US stocks tumbled Friday, with the NASDAQ leading declines amid rising Treasury yields and concerns over Federal Reserve rate cuts. Meta's potential equity offering adds to tech sector volatility.
Market Overview
The NASDAQ Composite Index closed 4.18% lower on Friday, marking its steepest drop since April 2025, as rising Treasury yields and robust US employment data spooked investors. The S&P 500 fell 2.65%, and the Dow Jones Industrial Average dropped 1.35%, reflecting broad market weakness.
Catalyst for Decline
The selloff was triggered by stronger-than-expected US nonfarm payrolls, which rose 172,000 in May—well above the 85,000 forecast. Revisions added 93,000 jobs to prior months, reigniting fears that the Federal Reserve may delay interest rate cuts. The 2-year Treasury yield jumped 11.3 basis points, while the 10-year yield rose 6.7 basis points, pressuring growth stocks.
Tech Sector Volatility
Meta's reported equity offering to fund AI infrastructure intensified selling pressure, following Alphabet's $85 billion raise earlier this week. This trend suggests tech giants are relying more on equity financing amid soaring capital expenditures, raising questions about sustainability.

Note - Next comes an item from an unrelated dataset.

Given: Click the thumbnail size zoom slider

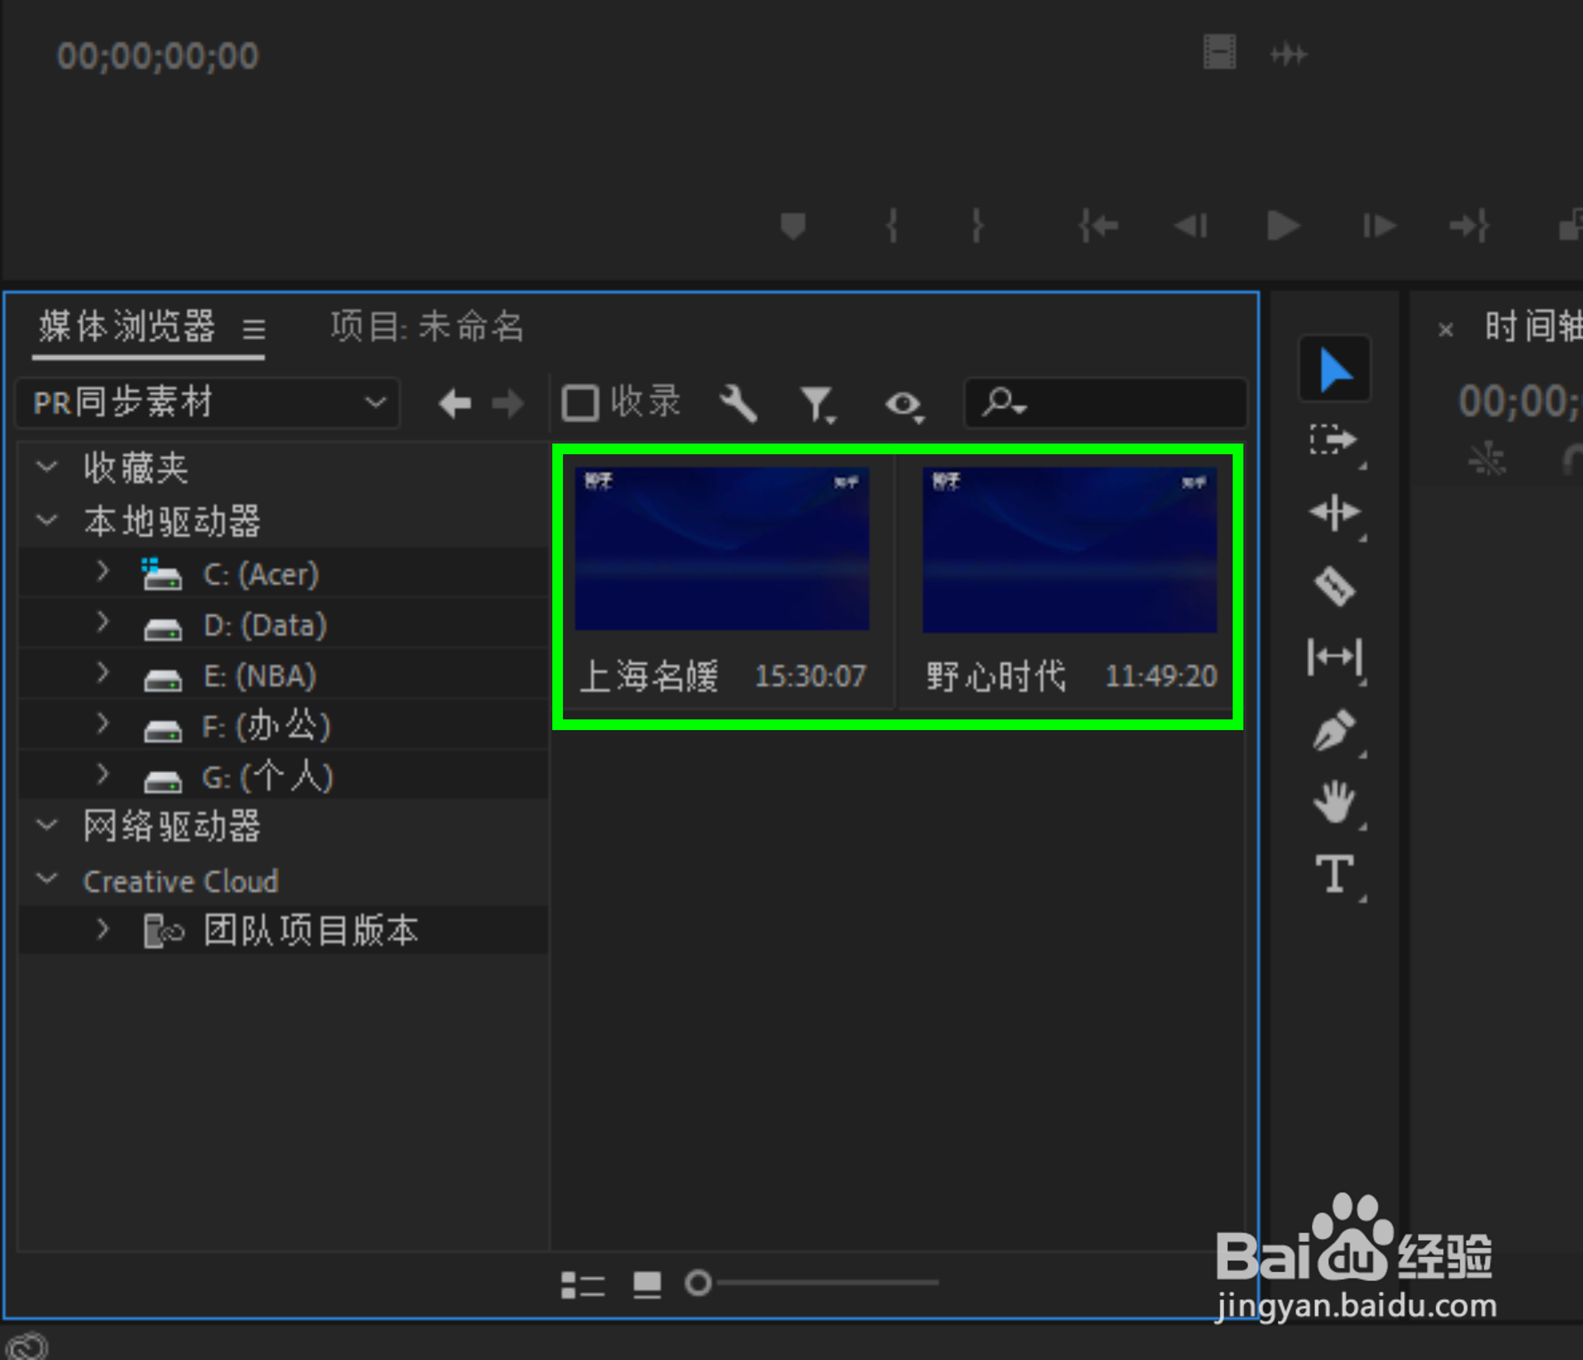Looking at the screenshot, I should pos(698,1283).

Technical and Fundamental Context
Prior to Friday's drop, the S&P 500 had risen for nine straight weeks, and the NASDAQ had only one negative week since March. Despite the correction, many AI and semiconductor stocks remain up over 100% year-to-date, signaling speculative excesses. The market's vulnerability stems from stretched valuations and mixed signals on inflation and growth.
Implications for Forex Traders
The dollar strengthened against major currencies as higher yields boosted demand for the greenback. Risk sentiment soured, with safe-haven flows favoring the USD. Forex traders should monitor the DXY for further momentum, while EUR/USD and GBP/USD may face pressure. Central bank divergence remains key, with the Fed's policy path uncertain amid sticky inflation.
Political and Policy Risks
With midterm elections looming, the Trump administration faces pressure to address market volatility. Rising energy costs and inflation complicate policy responses, narrowing the Fed's options for stimulus. A prolonged correction could erode political confidence in economic management.